The new COVID-19 vaccination strategy is allowing SII to dominate the inoculation pricing and policy and earn super profits, experts have pointed out.

Published: 24th April 2021 08:54 AM  |   Last Updated: 24th April 2021 08:54 AM   |  A+A-

COVID Vaccine

For representational purposes (Photo | EPS)

Express News Service

NEW DELHI:  The new COVID-19 vaccination strategy is allowing Serum Institute of India to dominate the inoculation pricing and policy and earn super profits, experts have pointed out.

It is also in contradiction of an earlier stand by the National Expert Group on Vaccination Administration for COVID-19, which was in the favour of a single point of procurement for vaccines, many felt.

The shift in policy by the Centre now means that states and private hospitals can directly procure 50% of the supplies from vaccine makers while the Centre will aim its drive to fund jabs for those above 45 at select vaccination centres.

SII whose product, Covishield, has been the linchpin of India’s COVID vaccination drive so far with over 90% share in total 13 crore plus shots administered so far, has said that it will make available the vaccine at Rs 400 per dose to states and Rs 600 per shot to hospitals from May 1 when all adults in the country will qualify for inoculations. 

The company had signed an agreement to supply nearly 11 crore vaccine doses — between January and April — at Rs 150 per dose to the Centre and its CEO Adar Poonawalla earlier had indicated that it was recovering the production cost at that rate and was even making normal profit.

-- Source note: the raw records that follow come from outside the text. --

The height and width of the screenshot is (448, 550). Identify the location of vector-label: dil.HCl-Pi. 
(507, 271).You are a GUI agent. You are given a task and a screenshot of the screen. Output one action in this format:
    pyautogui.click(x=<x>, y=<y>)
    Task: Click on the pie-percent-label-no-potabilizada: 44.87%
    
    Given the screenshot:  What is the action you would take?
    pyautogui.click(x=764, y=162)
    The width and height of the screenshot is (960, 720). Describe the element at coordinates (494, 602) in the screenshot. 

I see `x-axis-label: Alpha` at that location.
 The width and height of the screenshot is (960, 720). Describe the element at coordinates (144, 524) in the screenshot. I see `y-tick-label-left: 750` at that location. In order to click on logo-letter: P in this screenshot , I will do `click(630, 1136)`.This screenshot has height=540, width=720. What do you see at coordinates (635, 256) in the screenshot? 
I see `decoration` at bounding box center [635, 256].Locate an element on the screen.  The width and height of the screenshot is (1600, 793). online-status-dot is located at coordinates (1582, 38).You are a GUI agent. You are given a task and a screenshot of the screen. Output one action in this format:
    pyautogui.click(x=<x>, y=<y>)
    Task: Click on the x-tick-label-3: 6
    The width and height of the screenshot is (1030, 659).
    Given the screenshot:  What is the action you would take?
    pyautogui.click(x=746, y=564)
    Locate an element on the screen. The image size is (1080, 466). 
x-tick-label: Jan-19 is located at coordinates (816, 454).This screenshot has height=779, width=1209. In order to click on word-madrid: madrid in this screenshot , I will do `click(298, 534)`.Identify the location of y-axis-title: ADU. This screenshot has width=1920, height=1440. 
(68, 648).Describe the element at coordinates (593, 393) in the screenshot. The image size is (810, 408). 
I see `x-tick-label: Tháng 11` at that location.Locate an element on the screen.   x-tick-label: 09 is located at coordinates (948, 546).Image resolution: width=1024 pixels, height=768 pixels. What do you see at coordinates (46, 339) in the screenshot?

The latest pricing announcement, however, makes it clear that the company is now looking to earn a greater margin on the vaccine, originally developed by AstraZeneca-Oxford University through 97% funding by the UK government and the European Union.  

SII had earlier announced, pointed out R Ramkumar, an economist with the Tata Institute of Social Sciences in Mumbai said it would want to sell Covishield at Rs 1000 per dose in the private market.

“It could not do it in one go but is looking to maximise its profit and the Centre has succumbed under the pressure,” he said.

He also stressed that the government, even considering that the vaccine will now cost Rs 400 per dose, will have to spend just Rs 53,000 crore or 0.2% of the GDP to incolutate the entire adult population with two doses.